Donning the name of one of literature’s most famous epic poems, Bryan Burroughs’ Beowulf: The Blockbuster packs its quaint tale with an emotional punch worthy of the title. Burroughs, the playwright and star of his own one-man show, premiered this one act two years ago at Dublin’s own fringe festival before taking it on the road across Ireland, the UK, France, and even as far as Australia
during which time he’s claimed several honours and esteemed recognition. Now the work triumphantly returns to Dublin for another limited and popularised engagement.

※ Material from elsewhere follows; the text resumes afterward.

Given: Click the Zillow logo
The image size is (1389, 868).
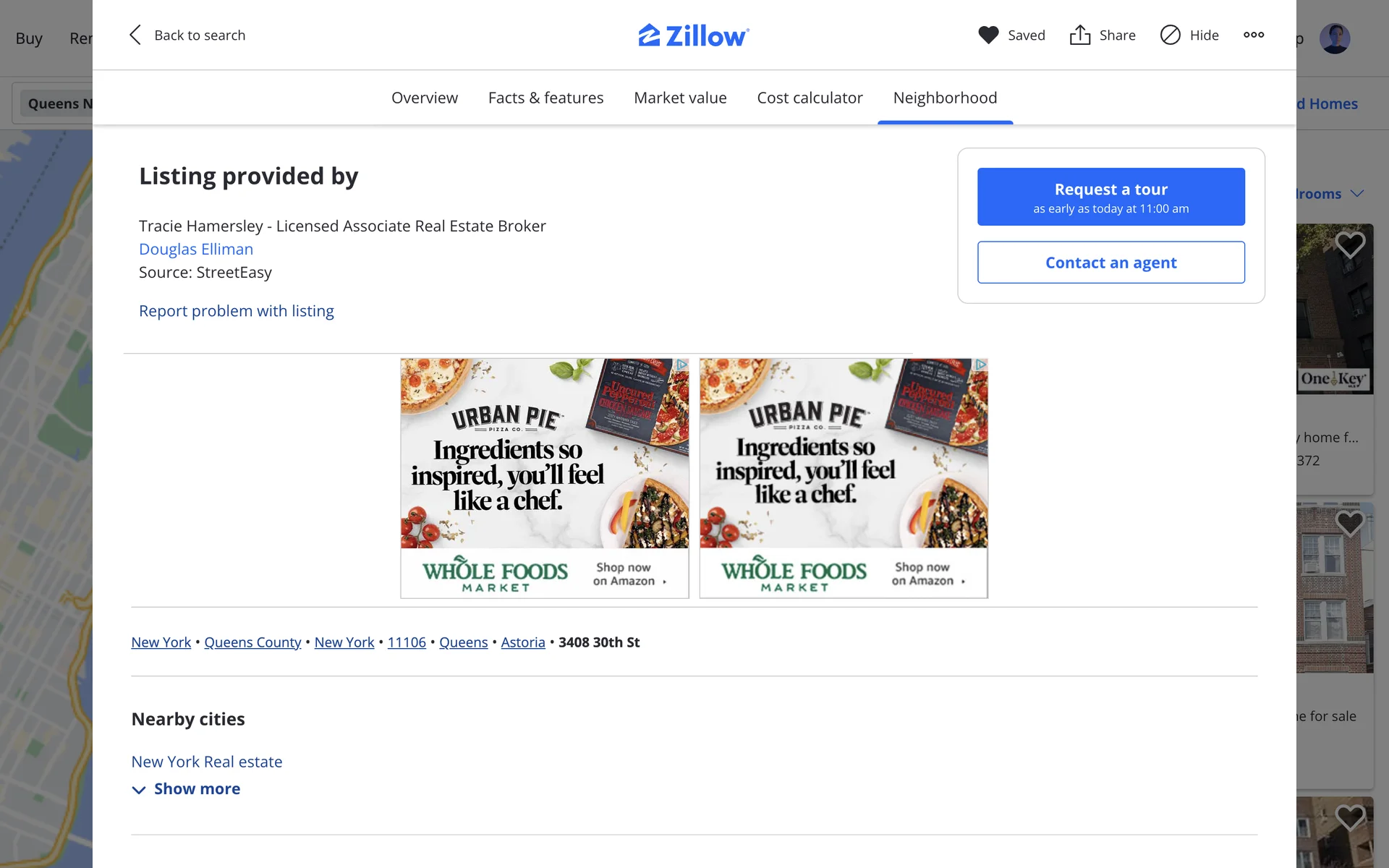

The show begins with a small spectacle of lights heralded by the iconic musical themes from George Lucas’ Star Wars films, a titillating design choice for such a cheekily epic show title. Burroughs enters the stage in plain black garb and begins narrating as a seemingly omniscient foetus. Floating carelessly in the womb, the unborn babe explains his predicament on the verge of birth and his father’s frenetic mental state in the outside world. ‘Shitting himself,’ Burroughs says. Effortlessly, he quite literally glides from role to role, brandishing his background in movement and physical theatre. As Burroughs situates his ability to distinguish characters in tone and physicality, he whisks the house away on a tale depicting his dad, the jittery man in the delivery room, as a young boy in the care of a single, sickly father. There in the realm of familial past, one momentous night is portrayed. The dying man goes to tuck his son into bed perhaps for the last time, and in an effort to impart all the wisdom he can on such short notice, he recounts the tale of Beowulf, abridged and amended by the little boy’s imagination, e.g., lightsabers entering the store of the mythical warrior’s arms.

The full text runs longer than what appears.